Portable Anechoic Chamber Eases MIMO Testing

Dropped calls on cell phones due to faulty antenna placement have been selectively publicized, as in the case of the Apple iPhone 4G, but have been a common occurrence in all phones released in the past two years. Mobile carriers are putting heavy pressure on manufacturers to avoid, if not eliminate the problem as soon as possible. No, actually they want it done now.

That puts the problem squarely in the laps of the test and measurement industry, which is meeting the demand with some alacrity as demand for the products increases and new technology boost speeds and transmission rates are coming online (http://tinyurl.com/3atwcl4).
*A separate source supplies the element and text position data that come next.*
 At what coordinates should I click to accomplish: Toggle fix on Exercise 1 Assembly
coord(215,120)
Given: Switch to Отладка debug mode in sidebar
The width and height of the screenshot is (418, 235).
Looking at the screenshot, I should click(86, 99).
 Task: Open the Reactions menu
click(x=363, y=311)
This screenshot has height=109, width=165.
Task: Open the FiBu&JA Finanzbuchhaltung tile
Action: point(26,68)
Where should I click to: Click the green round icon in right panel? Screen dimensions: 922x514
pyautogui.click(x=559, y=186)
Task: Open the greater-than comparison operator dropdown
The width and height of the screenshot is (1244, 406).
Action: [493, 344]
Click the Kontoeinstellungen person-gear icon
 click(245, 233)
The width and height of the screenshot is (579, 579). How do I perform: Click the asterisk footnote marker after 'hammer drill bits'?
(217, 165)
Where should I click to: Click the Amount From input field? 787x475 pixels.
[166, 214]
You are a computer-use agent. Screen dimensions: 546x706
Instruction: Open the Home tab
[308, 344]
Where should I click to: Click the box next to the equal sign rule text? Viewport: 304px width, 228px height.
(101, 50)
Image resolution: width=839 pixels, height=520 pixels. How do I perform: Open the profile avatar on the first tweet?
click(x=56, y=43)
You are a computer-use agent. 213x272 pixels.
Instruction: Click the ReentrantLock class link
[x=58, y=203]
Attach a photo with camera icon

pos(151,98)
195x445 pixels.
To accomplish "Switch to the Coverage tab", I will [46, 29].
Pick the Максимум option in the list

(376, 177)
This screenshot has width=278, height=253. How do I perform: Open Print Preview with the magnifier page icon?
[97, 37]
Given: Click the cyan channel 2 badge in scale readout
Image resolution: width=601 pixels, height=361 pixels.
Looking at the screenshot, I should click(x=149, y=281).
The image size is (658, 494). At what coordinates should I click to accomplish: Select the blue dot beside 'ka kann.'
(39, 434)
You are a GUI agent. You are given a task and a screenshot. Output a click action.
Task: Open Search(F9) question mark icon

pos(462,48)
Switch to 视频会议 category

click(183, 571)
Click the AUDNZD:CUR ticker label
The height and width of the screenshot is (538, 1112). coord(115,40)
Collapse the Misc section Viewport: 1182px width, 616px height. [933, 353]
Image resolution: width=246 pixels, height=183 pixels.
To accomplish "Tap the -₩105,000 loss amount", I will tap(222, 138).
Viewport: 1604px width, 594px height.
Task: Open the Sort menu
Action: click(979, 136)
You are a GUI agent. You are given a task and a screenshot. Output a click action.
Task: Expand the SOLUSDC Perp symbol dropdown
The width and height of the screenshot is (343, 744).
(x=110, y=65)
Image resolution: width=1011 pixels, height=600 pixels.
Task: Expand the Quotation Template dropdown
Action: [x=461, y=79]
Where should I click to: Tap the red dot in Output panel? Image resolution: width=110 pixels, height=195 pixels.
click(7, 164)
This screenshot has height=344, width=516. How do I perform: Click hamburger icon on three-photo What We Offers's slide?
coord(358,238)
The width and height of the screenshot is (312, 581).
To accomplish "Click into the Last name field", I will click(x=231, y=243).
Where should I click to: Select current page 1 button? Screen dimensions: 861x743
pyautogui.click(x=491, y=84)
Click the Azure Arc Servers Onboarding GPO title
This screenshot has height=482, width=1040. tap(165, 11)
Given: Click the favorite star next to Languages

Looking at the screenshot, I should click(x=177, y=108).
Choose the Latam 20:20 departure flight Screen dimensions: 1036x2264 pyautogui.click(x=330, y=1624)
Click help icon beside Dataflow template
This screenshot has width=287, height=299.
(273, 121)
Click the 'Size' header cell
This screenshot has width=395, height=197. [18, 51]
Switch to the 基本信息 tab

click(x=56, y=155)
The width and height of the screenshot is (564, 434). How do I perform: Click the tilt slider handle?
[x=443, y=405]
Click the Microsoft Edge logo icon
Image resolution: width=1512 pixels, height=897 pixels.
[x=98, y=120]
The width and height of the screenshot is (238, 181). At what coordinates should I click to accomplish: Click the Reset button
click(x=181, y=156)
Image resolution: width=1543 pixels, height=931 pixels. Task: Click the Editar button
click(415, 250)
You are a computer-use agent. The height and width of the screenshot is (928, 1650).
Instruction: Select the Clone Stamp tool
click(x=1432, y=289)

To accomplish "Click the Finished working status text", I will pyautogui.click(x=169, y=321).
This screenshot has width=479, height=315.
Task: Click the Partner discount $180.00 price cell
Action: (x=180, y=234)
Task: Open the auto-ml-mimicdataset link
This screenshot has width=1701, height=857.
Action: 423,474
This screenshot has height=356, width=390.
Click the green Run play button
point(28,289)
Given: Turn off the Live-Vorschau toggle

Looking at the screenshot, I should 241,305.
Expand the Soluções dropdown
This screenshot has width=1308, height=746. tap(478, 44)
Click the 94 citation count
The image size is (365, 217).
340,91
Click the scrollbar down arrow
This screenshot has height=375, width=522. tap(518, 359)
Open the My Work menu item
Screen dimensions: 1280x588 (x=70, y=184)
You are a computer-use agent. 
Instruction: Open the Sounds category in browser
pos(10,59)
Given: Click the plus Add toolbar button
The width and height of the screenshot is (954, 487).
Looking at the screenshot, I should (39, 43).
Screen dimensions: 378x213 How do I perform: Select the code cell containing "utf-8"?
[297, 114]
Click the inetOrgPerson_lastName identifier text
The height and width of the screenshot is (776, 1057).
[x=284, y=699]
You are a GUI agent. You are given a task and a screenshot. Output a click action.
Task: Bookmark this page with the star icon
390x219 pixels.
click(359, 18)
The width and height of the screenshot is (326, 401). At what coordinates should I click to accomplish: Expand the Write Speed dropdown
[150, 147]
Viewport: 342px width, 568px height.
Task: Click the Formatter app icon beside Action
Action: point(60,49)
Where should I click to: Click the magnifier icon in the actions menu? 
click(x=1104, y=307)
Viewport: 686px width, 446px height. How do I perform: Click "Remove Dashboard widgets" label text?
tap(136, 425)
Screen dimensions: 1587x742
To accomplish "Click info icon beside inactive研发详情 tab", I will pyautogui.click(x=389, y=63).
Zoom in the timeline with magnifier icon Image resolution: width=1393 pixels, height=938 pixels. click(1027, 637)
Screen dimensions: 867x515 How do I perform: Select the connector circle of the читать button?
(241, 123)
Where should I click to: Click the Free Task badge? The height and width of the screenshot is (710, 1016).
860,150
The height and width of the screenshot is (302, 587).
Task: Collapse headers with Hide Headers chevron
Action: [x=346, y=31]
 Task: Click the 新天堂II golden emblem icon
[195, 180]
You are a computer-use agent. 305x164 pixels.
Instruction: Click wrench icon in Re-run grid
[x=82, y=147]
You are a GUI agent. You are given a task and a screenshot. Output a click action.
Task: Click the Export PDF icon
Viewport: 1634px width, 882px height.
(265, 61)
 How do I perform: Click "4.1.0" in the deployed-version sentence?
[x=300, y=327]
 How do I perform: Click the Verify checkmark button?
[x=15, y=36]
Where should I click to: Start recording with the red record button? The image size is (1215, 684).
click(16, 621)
Of keen interest to product developers are compact solutions that test engineers can keep in their offices or at least within spitting distance. Companies like Agilent, Aeroflex and Anritsu are providing several desktop solutions (http://bit.ly/orpTlY). A small company in Boston, octoScope, has pulled the wraps off a refrigerator-sized anechoic chamber, the octoBox, that can test mobile devices without having to solder coax directly to the device antennae and deliver more real-world results.

“Lab testing with the devices’ actual antennas, even when the radios are not MIMO, is better than soldering coax to the antenna connections,” said Charles Gervasi, an engineer with Four Lakes Technology in Madison, Wisconsin. “For functional test in production, an over-the-air test is the only option. Automated test equipment can be configured to test multiple devices at once in the chamber.”